I decided the latter scenario was the scariest – five people including a 57- year-old whitey saving to contemplate shooting their way out of a hostile army base in deepest Africa. Lawrence pondered for a moment, then decided the first scenario was the worst; thinking on his feet for the ultimate trick question. We both agreed that swimming a roc-infested river as the wussiest scenario. Some wuss. This got me thinking. I once wrote a hopefully to be published one day) adventure yarn where I spoke of the Zog gene. I didn’t make it up; I read about it in an outdoor magazine as a theory why some people preferred to hike or fish rather than hit golf balls or spill metaphorical blood on boardroom floors.

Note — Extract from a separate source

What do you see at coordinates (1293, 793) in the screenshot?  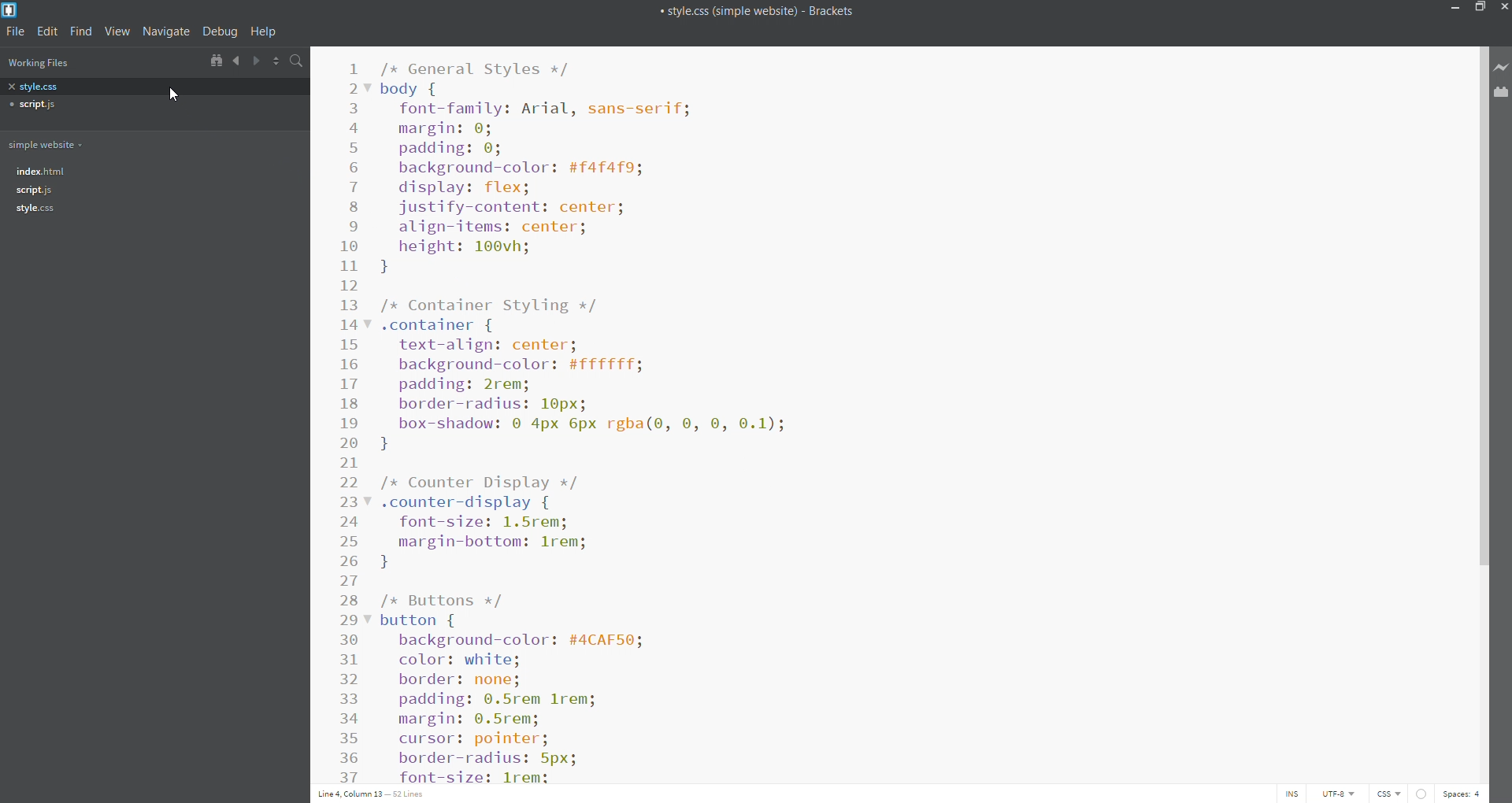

The Zog gene is a genetic throwback to our caveman days. Zog is stoneage argot for a Jurassic Indiana Jones. To me it symbolised perfectly why some prefer to be cold, wet, and excited rather than dry, warm and bored. That’s why I fish. I have long given up explaining what I like about fishing; the electric jerk of the line; the screaming ratchet; the cry of a gull … if someone doesn’t get that, I’m wasting my time. (Although in my lengthening years, I would now rather be in a dry warm bed with my wife than bouncing on the ocean, but it was not always thus). For Lawrence it always was thus. He has the alpha Zog gene. He is the ultimate adventurer. Lawrence will fight to conserve any species. He fervently believes none survive alone. At his Thula Thula game lodge, conversations are routinely halted as he fishes out an insect floundering in the swimming pool. But he does that reflexively. Anyone can save their local pond, and so they should. But who will negotiate with the hardest men in the world? Men to whom a human life is worth a pinch of dirt, let alone an animal? Lawrence will. Whether it’s the heirs to Saddam Hussein, or people who fight wars with child soldiers, he will be there, saying … hey, don’t do that. I’ve got a better idea. Lawrence loves animals. He loves people; he loves a party. But even more, he loves adventure. He may dispute this, and may never talk to me again for saying it. But if you combine an endangered species with the roughest neighbourhood in the world, well … Lawrence gets very Zog-like. So ladies and gentlemen, let’s raise a glass to the Zog gene.